Lustvolle Monotonie

■ Beatrice Jaccard und Peter Schelling aus Zürich tanzten im Freiraum-Theater

Eine Höhle unter dem Meeresspiegel. Dunkle Gänge, vielfach gebrochene Lichtstrahlen. Tropfen, Gurgeln, Sog. Pflanzen wogen, getrieben von schweren Ozeanströmen auf und nieder, vor und zurück, fast schwerelos. Verwurzelt im Fels, tanzen sie schwebend im Gleichklang. Mal wird die eine eher erfaßt und die andere zieht wie ein Echo nach — zeitverzögert, langsam.

Das sind Beatrice Jaccard und Peter Schelling in ihrer Tanzperformance drift, die von Freitag bis gestern in Freiraum-Theater zu sehen war. Die beiden Zürcher, seit 1986 zum dritten Mal in Bremen, haben hier inzwischen eine regelrechte Fan-Gemeinde. Zwei TänzerInnen, die die Reduktion und die Wiederholung von Bewegungen zum Konzept erhoben haben.

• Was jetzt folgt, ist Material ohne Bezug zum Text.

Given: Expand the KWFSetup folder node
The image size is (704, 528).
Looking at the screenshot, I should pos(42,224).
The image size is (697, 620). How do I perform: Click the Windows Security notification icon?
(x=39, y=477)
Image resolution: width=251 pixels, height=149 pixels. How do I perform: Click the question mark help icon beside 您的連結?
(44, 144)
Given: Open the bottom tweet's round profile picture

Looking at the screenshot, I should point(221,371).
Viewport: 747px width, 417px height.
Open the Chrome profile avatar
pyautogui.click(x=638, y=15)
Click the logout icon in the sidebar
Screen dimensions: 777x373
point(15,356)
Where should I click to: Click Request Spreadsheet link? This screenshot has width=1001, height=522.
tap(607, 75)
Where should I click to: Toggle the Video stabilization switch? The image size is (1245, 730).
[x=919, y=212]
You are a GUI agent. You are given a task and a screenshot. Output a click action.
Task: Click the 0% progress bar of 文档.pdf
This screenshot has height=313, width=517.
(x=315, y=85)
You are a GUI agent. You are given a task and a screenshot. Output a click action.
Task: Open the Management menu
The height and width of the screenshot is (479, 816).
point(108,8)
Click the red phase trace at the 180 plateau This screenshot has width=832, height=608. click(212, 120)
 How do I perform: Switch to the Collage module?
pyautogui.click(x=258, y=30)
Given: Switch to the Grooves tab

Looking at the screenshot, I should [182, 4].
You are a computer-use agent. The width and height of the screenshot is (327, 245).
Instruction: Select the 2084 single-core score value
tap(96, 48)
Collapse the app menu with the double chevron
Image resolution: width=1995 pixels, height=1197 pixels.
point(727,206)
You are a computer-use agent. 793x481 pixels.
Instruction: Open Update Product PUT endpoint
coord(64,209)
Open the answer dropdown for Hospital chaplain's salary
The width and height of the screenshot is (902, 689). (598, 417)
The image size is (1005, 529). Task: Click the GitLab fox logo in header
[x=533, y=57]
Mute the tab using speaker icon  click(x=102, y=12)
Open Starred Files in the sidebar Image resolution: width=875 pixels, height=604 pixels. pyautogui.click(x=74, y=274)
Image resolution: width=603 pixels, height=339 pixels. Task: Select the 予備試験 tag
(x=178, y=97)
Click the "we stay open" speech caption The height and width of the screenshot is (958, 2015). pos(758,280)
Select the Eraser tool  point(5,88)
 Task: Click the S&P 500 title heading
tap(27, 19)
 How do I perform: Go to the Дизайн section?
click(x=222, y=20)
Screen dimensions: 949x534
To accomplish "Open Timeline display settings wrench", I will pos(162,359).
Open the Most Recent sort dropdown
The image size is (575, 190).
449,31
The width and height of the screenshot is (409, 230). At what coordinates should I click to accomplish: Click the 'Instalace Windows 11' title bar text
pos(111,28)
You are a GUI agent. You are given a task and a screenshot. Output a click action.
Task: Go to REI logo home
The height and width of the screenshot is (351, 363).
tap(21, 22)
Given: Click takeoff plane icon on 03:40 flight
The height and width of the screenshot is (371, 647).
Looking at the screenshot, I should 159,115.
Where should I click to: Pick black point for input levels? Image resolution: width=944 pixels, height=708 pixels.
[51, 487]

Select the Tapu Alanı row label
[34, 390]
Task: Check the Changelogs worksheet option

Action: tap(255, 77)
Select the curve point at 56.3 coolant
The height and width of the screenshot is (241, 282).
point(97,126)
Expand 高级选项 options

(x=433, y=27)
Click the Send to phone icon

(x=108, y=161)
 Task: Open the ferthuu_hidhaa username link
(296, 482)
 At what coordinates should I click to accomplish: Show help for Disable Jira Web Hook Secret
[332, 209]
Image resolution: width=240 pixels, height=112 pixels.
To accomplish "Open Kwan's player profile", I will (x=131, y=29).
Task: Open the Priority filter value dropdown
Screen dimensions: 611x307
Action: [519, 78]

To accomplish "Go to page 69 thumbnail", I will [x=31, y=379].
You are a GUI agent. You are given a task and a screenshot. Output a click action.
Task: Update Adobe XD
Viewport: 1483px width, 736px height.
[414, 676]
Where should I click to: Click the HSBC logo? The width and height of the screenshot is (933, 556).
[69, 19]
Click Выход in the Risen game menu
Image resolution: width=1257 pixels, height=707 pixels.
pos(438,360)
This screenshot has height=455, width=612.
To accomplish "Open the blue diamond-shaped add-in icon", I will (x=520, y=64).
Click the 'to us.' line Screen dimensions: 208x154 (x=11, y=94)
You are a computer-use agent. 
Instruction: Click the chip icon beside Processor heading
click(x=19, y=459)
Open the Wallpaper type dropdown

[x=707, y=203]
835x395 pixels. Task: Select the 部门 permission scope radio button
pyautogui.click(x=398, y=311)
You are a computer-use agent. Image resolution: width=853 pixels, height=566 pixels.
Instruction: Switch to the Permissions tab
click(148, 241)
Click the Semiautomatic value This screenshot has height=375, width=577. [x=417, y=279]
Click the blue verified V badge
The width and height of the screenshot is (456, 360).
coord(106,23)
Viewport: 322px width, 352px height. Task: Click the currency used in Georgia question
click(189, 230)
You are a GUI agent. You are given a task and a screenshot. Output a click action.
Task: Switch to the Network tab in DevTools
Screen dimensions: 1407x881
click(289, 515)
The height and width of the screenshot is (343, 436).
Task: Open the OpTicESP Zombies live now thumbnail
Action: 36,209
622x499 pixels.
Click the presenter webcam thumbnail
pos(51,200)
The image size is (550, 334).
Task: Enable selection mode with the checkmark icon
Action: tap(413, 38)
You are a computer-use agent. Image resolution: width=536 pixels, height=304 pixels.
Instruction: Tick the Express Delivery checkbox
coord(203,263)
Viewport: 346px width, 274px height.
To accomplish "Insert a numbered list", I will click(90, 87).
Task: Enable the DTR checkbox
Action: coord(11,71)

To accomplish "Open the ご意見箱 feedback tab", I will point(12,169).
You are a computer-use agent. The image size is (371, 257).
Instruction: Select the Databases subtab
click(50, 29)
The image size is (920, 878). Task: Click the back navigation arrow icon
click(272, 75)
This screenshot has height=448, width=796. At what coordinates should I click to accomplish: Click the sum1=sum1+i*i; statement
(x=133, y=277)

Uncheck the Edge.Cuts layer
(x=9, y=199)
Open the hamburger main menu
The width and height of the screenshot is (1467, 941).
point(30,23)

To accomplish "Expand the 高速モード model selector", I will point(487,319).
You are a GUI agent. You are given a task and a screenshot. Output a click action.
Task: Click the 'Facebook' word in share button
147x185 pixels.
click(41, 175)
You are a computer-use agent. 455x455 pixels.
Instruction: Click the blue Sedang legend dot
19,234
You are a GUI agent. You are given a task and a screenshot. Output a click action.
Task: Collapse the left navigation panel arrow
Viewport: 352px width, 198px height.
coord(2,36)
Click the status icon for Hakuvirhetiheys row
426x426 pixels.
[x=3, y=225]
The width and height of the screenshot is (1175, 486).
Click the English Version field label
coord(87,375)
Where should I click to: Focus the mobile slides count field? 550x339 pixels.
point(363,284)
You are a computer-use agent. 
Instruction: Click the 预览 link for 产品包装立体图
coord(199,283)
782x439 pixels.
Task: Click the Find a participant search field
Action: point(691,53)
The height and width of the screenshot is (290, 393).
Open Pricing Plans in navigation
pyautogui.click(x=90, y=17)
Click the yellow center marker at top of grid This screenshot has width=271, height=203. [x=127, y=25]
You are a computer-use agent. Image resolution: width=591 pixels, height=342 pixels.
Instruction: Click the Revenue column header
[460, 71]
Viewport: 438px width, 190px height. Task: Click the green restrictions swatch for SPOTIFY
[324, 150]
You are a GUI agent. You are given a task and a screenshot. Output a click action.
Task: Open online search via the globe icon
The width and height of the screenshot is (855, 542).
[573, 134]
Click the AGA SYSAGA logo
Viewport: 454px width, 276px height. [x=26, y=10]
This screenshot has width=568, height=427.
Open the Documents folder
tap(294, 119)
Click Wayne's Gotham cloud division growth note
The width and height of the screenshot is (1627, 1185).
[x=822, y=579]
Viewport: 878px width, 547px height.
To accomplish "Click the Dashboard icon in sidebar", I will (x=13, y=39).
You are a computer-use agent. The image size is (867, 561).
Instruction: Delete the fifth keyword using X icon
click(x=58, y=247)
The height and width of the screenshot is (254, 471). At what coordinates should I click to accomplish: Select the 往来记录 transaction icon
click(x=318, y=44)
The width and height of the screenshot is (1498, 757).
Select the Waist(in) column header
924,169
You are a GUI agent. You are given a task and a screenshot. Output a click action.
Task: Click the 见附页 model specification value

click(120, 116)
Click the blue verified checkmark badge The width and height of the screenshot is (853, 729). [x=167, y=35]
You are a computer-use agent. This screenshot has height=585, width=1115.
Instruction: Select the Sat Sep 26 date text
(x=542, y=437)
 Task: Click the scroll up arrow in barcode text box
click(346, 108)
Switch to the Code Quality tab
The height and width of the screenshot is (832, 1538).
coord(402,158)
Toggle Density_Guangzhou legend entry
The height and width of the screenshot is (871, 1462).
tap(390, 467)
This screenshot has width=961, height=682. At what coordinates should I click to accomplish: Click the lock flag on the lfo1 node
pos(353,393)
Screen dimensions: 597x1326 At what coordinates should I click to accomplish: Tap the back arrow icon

Um Mißverständnissen vorzubeugen: Da ist kein Bühnenbild, nur zwei Menschen in Bewegung, getrieben durch atonale, assoziative, synthetische Musik — rhythmische Schläge und Streicherklänge zumeist — von Ernst Thoma für ihre Choreographie geschrieben.

Körperteile werden zu Hebeln einer Rhythmusmaschine. Knie, Hände, Arme klatschen, klopfen, stoßen. Sind die Bewegungen synchron, wirkt es leicht, wie automatisch. Dann verschieben sie sich gegeneinander, und eine Reibung entsteht. Hölzern greifen tanzende Puppen nacheinander, beziehungslos. Dann wieder Aufeinandertreffen, steife Umarmung, kurze Vereinigung, Abstoßen, Auffangen, Fallen, Halten. Wie Öl und Wasser.

Dann sind Körperstellen Magnete. Ziehen Arme unter Achselhöhlen, Unterarme an Hälse, die flache Hand an die Stirn des Partners, organisches und aggressives Pulsieren. Schließlich keuchende Umarmung, Stille.

Dann rollen Köpfe. Als seien sie Bälle, rollen sie über Arme, werden von Händen aufgefangen und am Haupthaar wieder hochgezogen. Und immer wieder Drehungen, in die Arme fallen, wegdriften, aufeinander zustreben, in der Drehung umarmen, wegstoßen, wegdriften... Die Wiederholungen sind monoton. Monoton wie ein allem übergeordneter äußerer Zwang, oder auch innererer Drang. Monoton, wie wenn zwei Körper sich lustvoll reiben oder monoton wie die Gefangenheit im Räderwerk des Alltags: monoton-quälend wie die Arbeit an einer Maschine.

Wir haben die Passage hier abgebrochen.